Apply targeted updates to CLAUDE.md for the observer factor-analysis extension (ADR-011 amendment): §0 cross-refs Pravila v1.31→v1.32, PSR_v1 v3.16→v3.17 (Tooling unchanged); §3.6 «Brain governance» — add a sentence that the observer now writes schema-v2 episodes (decision provenance + environment factors + factor matrix) and that a routing-gate enforces the routing-tag, plus C5 observer-coverage-checker as a 5th controller; §9 changelog — add a v2.19 entry summarizing the observer factor-analysis extension, spec docs/superpowers/specs/2026-05-19-observer-factor-analysis-design.md, plan docs/superpowers/plans/2026-05-19-observer-factor-analysis.md.

  • Step 2: Verify cross-ref-checker passes after the CLAUDE.md bump

Run: node tools/cross-ref-checker.mjs Expected: [cross-ref-checker] OK — 0 drift — the CLAUDE.md §0 cross-refs (Pravila v1.32 / PSR_v1 v3.17) must match the headers bumped in Task 11.

  • Step 3: Commit
git add CLAUDE.md docs/CHANGELOG_claude_md.md
git commit -m "docs(claude-md): observer factor-analysis extension cross-refs (v2.19)"

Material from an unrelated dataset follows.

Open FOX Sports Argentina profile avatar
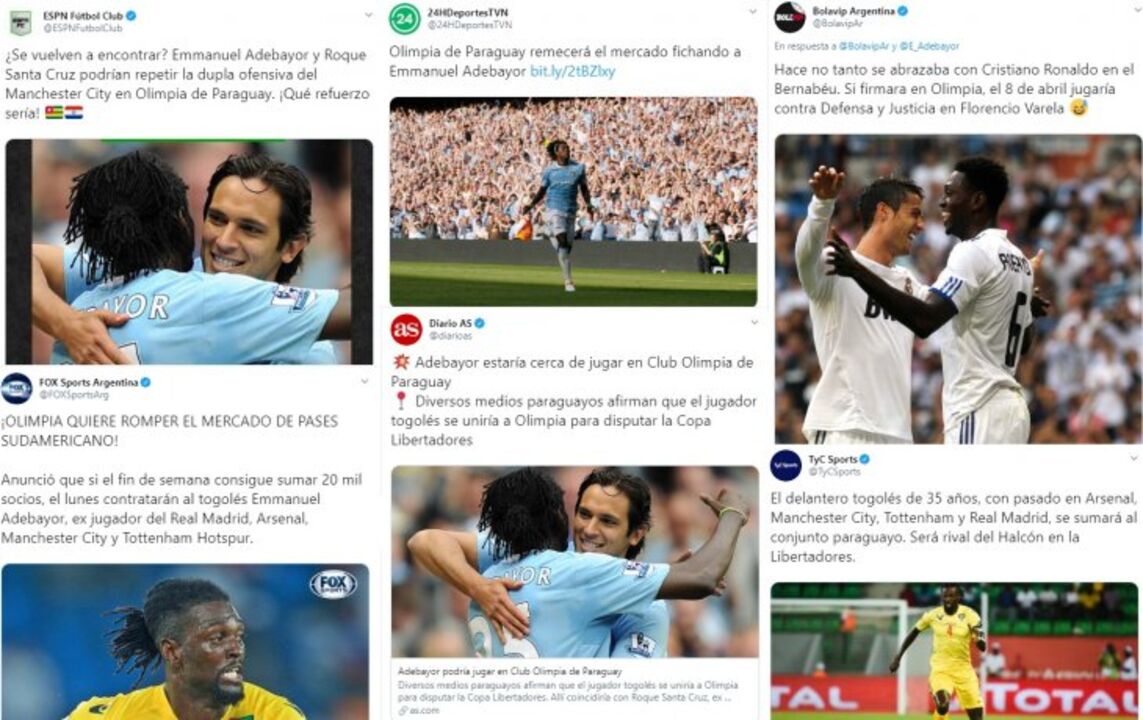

(If the plugin already committed CLAUDE.md, skip this step — verify with git status.)


Final verification

After all 12 tasks:

  • Full tools test suite GREEN

Run: node app/node_modules/vitest/vitest.mjs --config app/vitest.config.tools.mjs run Expected: 0 failures. New + modified files covered: observer-transcript-parser, observer-routing-detector, observer-stop-hook, observer-coverage-checker, status-md-generator, brain-retro-analyzer. Report the exact pass count.

  • lefthook pre-commit GREEN

Run: npx lefthook run pre-commit Expected: all jobs pass — including job 11 l1-watcher (strict), job 12 cross-ref-checker (strict), job 15 observer-coverage-checker (warn-only). Report each job's status.

  • Requirements checklist vs spec

Re-read docs/superpowers/specs/2026-05-19-observer-factor-analysis-design.md §3–§8 and confirm every item maps to a completed task. Report any gap explicitly.

  • Push — only on explicit user approval. Pattern: git push origin feat/parallel-sessions-coordination:main (FF). The pre-push gate (gitleaks full history + lychee) must be green.